Uma palestra do jurista argentino Alberto Binder, da Universidade de Buenos Aires, abriu na noite desta segunda-feira (14) o VI Congresso Internacional do Observatório da Mentalidade Inquisitória. O evento reúne advogados, juristas, professores e acadêmicos até a terça-feira (15) em um debate sobre a reforma do processo penal brasileiro.
Ao saudar os presentes, o presidente da OAB Paraná, Cássio Telles, reforçou o compromisso da instituição com a defesa das liberdades e das garantias fundamentais. “É uma honra receber mais uma vez este evento. O professor Binder é alguém que nos leva a realizar reflexões aprofundadas sobre este tema, principalmente no momento que vivemos hoje em nosso país, em que se discutem reformas na área do direito penal. Sem dúvida nenhuma nada é mais apropriado do que nós estarmos aqui”, disse.
Telles dividiu a mesa de abertura com o presidente do Observatório da Mentalidade Inquisitória, Marco Aurélio Nunes da Silveira, e o presidente nacional da Associação Brasileira dos Advogados Criminalistas (ABRACRIM), Elias Mattar Assad. A condução do painel com o jurista argentino ficou a cargo do advogado Jacinto Coutinho.
Democratização da justiça
“Nunca vimos a reforma do processo penal como um problema técnico. Não é fundamentalmente um problema técnico. Desde o início da transição democrática tomamos consciência de que era impossível construir uma nova república democrática sem introduzir dentro desse pensamento o que se chamou de questão judicial. O problema judicial é um ente central da qualidade da democracia”, afirmou Binder ao iniciar a conferência magna.
Segundo o jurista, que concedeu entrevista a representantes do Observatório da Mentalidade Inquisitória antes da conferência, a democracia do século XXI não sustenta estruturas judiciais do século XVI. “A sociedade de nossa época é muito complexa, tem interesses distintos, e as estruturas judiciais seguem sendo hierárquicas, verticalistas. Esse processo nos obriga a repensar os caminhos democráticos. Isso passa também pela polícia, que é pensada para as instituições pré-democraticas.

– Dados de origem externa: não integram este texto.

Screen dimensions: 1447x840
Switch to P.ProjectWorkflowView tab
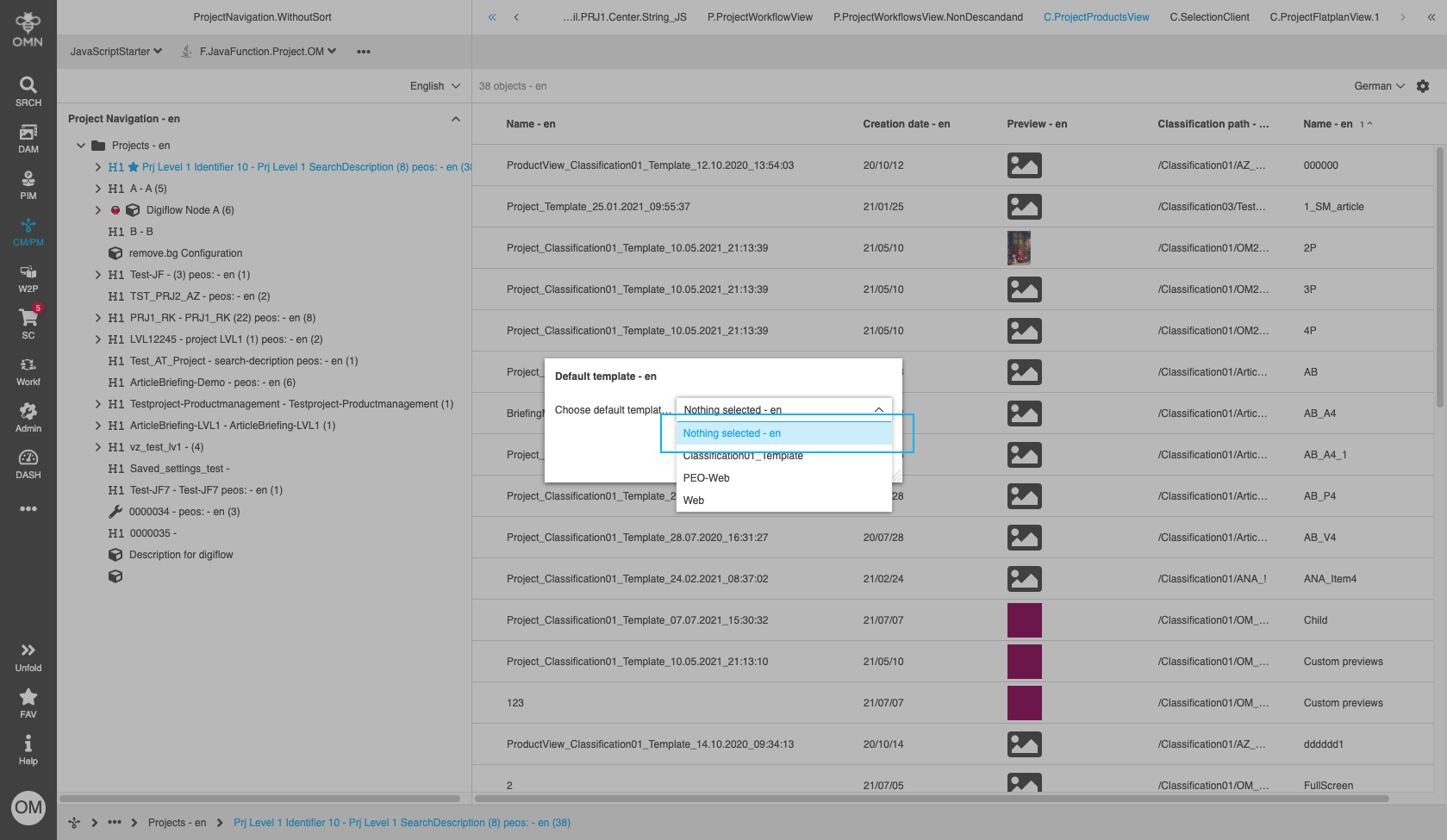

Portanto a democratização significa repensar as estruturas fundamentais, de manejo do poder policial, pensar os procedimentos, os controles, pensar a participação do cidadão”, defendeu.
O jurista argentino classificou o estado do processo penal no Brasil como “catastrófico”. “Parece-me que em relação ao que está ocorrendo em outros países o nível de garantias é muito baixo. Temos observado que é um sistema altamente manipulável”, disse. “O predomínio policial é muito forte e, dado o estado de discussão que há em outros países, Brasil tem ficado para atrás”, completou.
“Por sua forma de funcionamento, o país arrasta um conjunto de estados a um funcionamento que está abaixo do sistema de garantias e de uma verdadeira eficácia da política criminal. Esta não fazemos somente pelos grandes casos, mas também pelo modo como se absorvem outros tipos de fenômenos massivos. Creio que não seja casual que tenhamos uma discussão tão intensa porque há um mal funcionamento da justiça penal do Brasil – pelo menos assim o percebemos lá fora”, argumentou.
Em uma comparação com a Argentina e o México, países que também possuem uma estrutura federalista, Binder sustenta que o Brasil tem ainda um longo caminho até que se inicie a implantação de um sistema acusatório. “O que se diferencia no processo brasileiro em relação ao México e a Argentina é que naqueles países é um processo dificultoso, mas que já está sendo aplicado. Aqui estão discutindo o projeto há dez anos. É preciso calcular que a implementação leva muitos anos. No México levou oito anos. Aqui também vai ser uma implementação lenta”, disse.
Consenso político
Brinder frisou que é essencial se perguntar como construir as bases políticas que contemplem consensos mínimos para que um processo de reorganização tão profunda seja realizada. “Isso me parece que o Brasil está longe dos outros países [da América Latina]”, disse. “Em primeiro lugar é necessário esclarecer que há limites insuperáveis e que a América Latina está deixando para trás uma tradição inquisitorial para definir o tom das normas e da doutrina dos direitos humanos em todo o mundo. Não é uma coisa local, uma política garantista, mas um processo de organização elemental que terá variantes. E essas variantes podem ter oscilações”, disse.
“O Brasil tem uma realidade política complexa, com muitos atores. A arquitetura política é a chave para entender esse processo. Creio que a dificuldade do Brasil não é nem técnica, nem econômica, nem uma dificuldade e qualidade de seus processualistas ou penalistas”, disse. “As reformas nunca são feitas do poder judicial para dentro, as reformas são feitas de fora para dentro. Porque não há capacidade de autogerir a reforma. É basicamente um processo político de articulação de distintos interesses”, completou.